Kedudukan dan Peran Guru sebagai Model dan Teladan



BAB I
PENDAHULUAN

A.    Latar Belakang
Perubahan ekonomi dunia begitu melaju pesat melalui inovasi yang terjadi dalam dunia bisnis dan industri secara mendalam. Hal tersebut ikut menentukan isi dan kriteria pendidikan sekolah. Dalam waktu dekat, misalnya, ketidakmampuan mengoperasikan komputer akan didefinisikan sebagai buta huruf (i literacy). Semua ini menjadi pola massal bukan karena pendidikan (education) menuntutnya, melainkan karena industrialisme mensyaratkan apa yang oleh Gellner disebut “modular Man).[1]
Dalam era pembangunan, perhatian hendaknya berpusat pada peranan sekolah sebagai “pelaku perubahan,” dan fokus khususnya ialah mengubah manusia. Dengan kata lain, fungsi utama dari pendidikan ialah mengubah manusia kearah yang di inginkan. Untuk itu sekolah harus menjadi tempat manusia tumbuh dan berubah menjadi pribadi seutuhnya.

Catatan elemen antarmuka:
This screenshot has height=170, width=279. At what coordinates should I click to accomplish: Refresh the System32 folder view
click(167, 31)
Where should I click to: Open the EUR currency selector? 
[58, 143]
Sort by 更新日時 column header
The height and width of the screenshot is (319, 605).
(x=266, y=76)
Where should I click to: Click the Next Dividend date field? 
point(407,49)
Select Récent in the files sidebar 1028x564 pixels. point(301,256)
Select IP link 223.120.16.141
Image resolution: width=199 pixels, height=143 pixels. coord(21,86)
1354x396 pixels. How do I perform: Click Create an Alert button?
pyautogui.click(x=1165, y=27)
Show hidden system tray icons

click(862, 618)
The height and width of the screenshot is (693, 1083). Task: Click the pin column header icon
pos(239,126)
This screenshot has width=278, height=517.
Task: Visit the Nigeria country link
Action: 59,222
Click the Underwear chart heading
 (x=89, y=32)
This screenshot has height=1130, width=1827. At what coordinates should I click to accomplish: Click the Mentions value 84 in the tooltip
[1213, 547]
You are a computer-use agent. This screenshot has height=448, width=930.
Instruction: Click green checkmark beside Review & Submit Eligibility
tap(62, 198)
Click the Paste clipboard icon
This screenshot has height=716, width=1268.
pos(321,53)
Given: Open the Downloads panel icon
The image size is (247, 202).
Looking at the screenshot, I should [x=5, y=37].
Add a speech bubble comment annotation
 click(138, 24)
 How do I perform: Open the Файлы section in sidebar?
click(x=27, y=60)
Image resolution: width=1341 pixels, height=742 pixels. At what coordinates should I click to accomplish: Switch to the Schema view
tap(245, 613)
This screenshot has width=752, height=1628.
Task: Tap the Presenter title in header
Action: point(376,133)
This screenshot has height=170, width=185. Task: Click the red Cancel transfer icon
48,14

TUJUAN 1 >>
Tuliskan kembali secara persis bagian teks tentang peran guru, mulai dari "Kedudukan dan Peran" sampai dengan "menjadi pribadi seutuhnya.".
TUJUAN 2 >>
Kutip secara persis baris-baris yang menyusul teks, mulai dari baris yang memuat "Given: Open the Downloads panel icon" hingga dan termasuk baris terakhir.
Teks dan baris-baris ini merupakan bahan yang berdiri sendiri dan tidak saling berkaitan.

PENYELESAIAN 1 >>
Kedudukan dan Peran Guru sebagai Model dan Teladan



BAB I
PENDAHULUAN

A.    Latar Belakang
Perubahan ekonomi dunia begitu melaju pesat melalui inovasi yang terjadi dalam dunia bisnis dan industri secara mendalam. Hal tersebut ikut menentukan isi dan kriteria pendidikan sekolah. Dalam waktu dekat, misalnya, ketidakmampuan mengoperasikan komputer akan didefinisikan sebagai buta huruf (i literacy). Semua ini menjadi pola massal bukan karena pendidikan (education) menuntutnya, melainkan karena industrialisme mensyaratkan apa yang oleh Gellner disebut “modular Man).[1]
Dalam era pembangunan, perhatian hendaknya berpusat pada peranan sekolah sebagai “pelaku perubahan,” dan fokus khususnya ialah mengubah manusia. Dengan kata lain, fungsi utama dari pendidikan ialah mengubah manusia kearah yang di inginkan. Untuk itu sekolah harus menjadi tempat manusia tumbuh dan berubah menjadi pribadi seutuhnya.

PENYELESAIAN 2 >>
Given: Open the Downloads panel icon
The image size is (247, 202).
Looking at the screenshot, I should [x=5, y=37].
Add a speech bubble comment annotation
 click(138, 24)
 How do I perform: Open the Файлы section in sidebar?
click(x=27, y=60)
Image resolution: width=1341 pixels, height=742 pixels. At what coordinates should I click to accomplish: Switch to the Schema view
tap(245, 613)
This screenshot has width=752, height=1628.
Task: Tap the Presenter title in header
Action: point(376,133)
This screenshot has height=170, width=185. Task: Click the red Cancel transfer icon
48,14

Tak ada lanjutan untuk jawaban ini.